Specifying these tangible goals helps you twice: once because you can make sure it is indeed achievable within the time you allocated for it, and then because as you work you don’t get distracted by the other interpretations of “working on strategy” so that you can actually get to the outcome you need relatively quickly.

Onboard Yourself Into Focus

It’s hard to switch gears instantly and enter the zone of productive work immediately. Let’s acknowledge that and work with it (because that’s our reality, fighting it wouldn’t really work). 

As you are about to begin your few hours of focused work, start with your mind: other than the things you are about to work on, is there anything that you are worried about? Any thought that simply doesn’t let go? Identify them and leave them aside as much as possible. It could be a friend that you must talk to about something, something that you need to do, or someone who made you angry earlier today. What helps me to put these thoughts aside is to ask if there is anything I can do about it right now, and if so – do I choose to do it right now. In some cases, I would, but in most cases, I would choose to leave it for later. This deliberate decision is the one that allows me to stop thinking about it for the time being.

If your mind is clear but you are still not “into it”, try a quick exercise (one minute of jumping jacks for example), put on a song that you like and sing it out loud, or change where you work (go into a different room) – anything that would allow you again to quickly disconnect from the world out there and enter your productivity zone.

Disconnect

I know, easier said than done, but that’s the whole point. You can’t do deep work with constant notifications on your phone, laptop, and smartwatch. Make yourself deliberately not available for a while. Put everything on silent or even airplane mode, and put your phone away. Do not accept calls, meetings, slack inquiries, or anything else during that time. I found the Pomodoro method (below) quite helpful here too since it allows me to disconnect for a predefined, relatively short, period of time, which allows me to do it wholeheartedly.

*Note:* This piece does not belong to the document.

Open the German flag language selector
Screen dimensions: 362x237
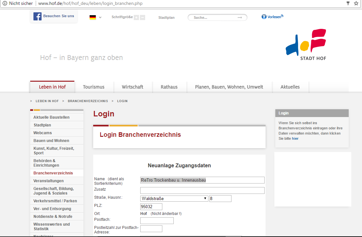pyautogui.click(x=95, y=17)
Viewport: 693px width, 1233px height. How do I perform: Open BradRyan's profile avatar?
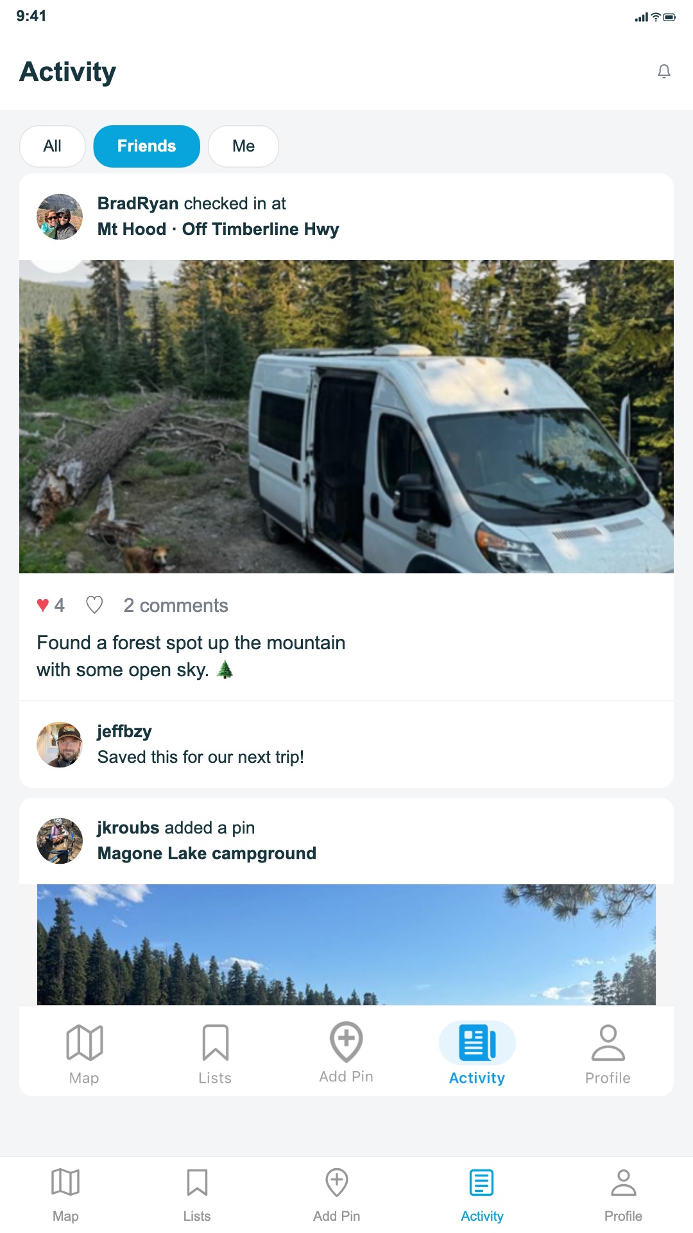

If you are not alone at home, you might need to disconnect yourself physically as well (that was the whole point of working from home originally): close the door to your room or sit somewhere that won’t call for others to ping you.

You can also try other locations: I work quite well from coffee shops. I like the hustle around me, and I would occasionally have my earphones on to soothe the noise if needed. Not being physically at home goes a long way in focusing my attention on work and not other things.

Use the Pomodoro Method

When I first heard about the Pomodoro method I thought it was nonsense. I thought to myself “who are these crazy people who need to work with timers in order to get real work done”? I’m in the flow, leave me alone. But when I tried it – or perhaps when the world around me changed and made it much harder to focus otherwise – I found it very helpful.

In short, it’s a method that is based on short (25 minutes) sessions of deep focus, and then a 5 minute break, repeatedly. Turns out our brains work better this way. You can go like this for 2 or 3 hours, then you need a longer break – at least 30 minutes. During the breaks, don’t be tempted to get other work done. Let your mind wander. It needs it, we are not built for constant attention. 

I hope you will find these methods useful for you as much as they were for me. Your time and your mind are the most precious resources you have. Your company needs you to use them well, and these methods help with both. So go treat yourself with some productivity time!